Arrivent des pompiers. Le patron les a appelés car il a un problème d’abeilles. Des dizaines d’abeilles tournent autour de ses pompes à bière, depuis quelque jours, quelques semaines, et ça gène les clients. Mon voisin au pantalon de cuir vient témoigner : il y a vraiment un gros problème d’abeilles, c’est plus possible ! Malheureusement, en présence des pompiers, il n’y a qu’une unique abeille dans la brasserie, après laquelle le patron et l’homme en cuir courent : « elle est là, regardez ! ». Les pompiers ne savent pas trop quoi faire de cette histoire et ils repartent.
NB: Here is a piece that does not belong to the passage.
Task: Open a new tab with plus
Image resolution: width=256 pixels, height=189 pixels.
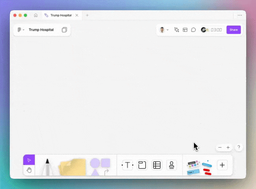Action: [87, 15]
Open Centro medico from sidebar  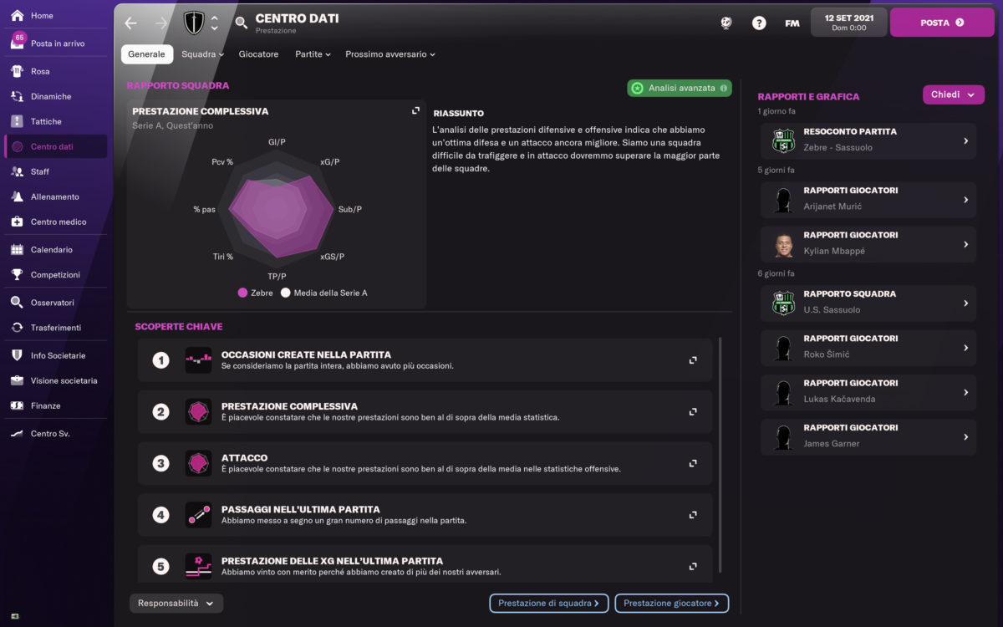tap(59, 222)
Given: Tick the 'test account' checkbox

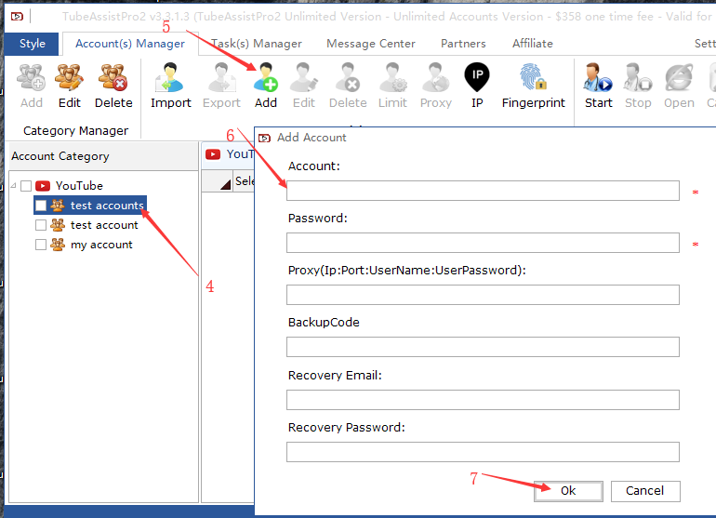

J’imagine qu’en général on les appelle pour une ruche, pas pour une seule abeille.
L’homme au pantalon de cuir m’explique qu’il faut faire attention car la dernière fois qu’il a écrasé une abeille, il a été piqué : « des saloperies ! ». Le patron m’explique son malheur : aujourd’hui il n’y a qu’une abeille, certes, mais c’est la faute à pas de chance car parfois, il y en a beaucoup plus. Il semble peiné que les pompiers ne se soient pas intéressés à son problème. Je lui demande s’il pense qu’il y a une ruche tout près, mais il ne croit pas : « c’est la boulangerie, juste à côté, ça les attire ! ». Subitement, grâce à un Paris-Normandie roulé, il réussit à tuer l’abeille, il est tout fier mais son exploit dégoûte la patronne, d’autant que l’animal, au sol, bouge encore un peu : « et si sa mère arrive pour la venger ? — mais ça a pas de mère, une abeille, les abeilles elles ont juste des reines ! — ah, mais la reine c’est leur mère, non ? — non, oui, enfin je sais pas ».
Sitôt l’abeille morte, une autre arrive, mais elle ne semble pas animée par un projet de vengeance, elle s’intéresse surtout à la pompe à Grinbergen ambrée.
J’ai fini mon croque et mes frites, je paie, je sors.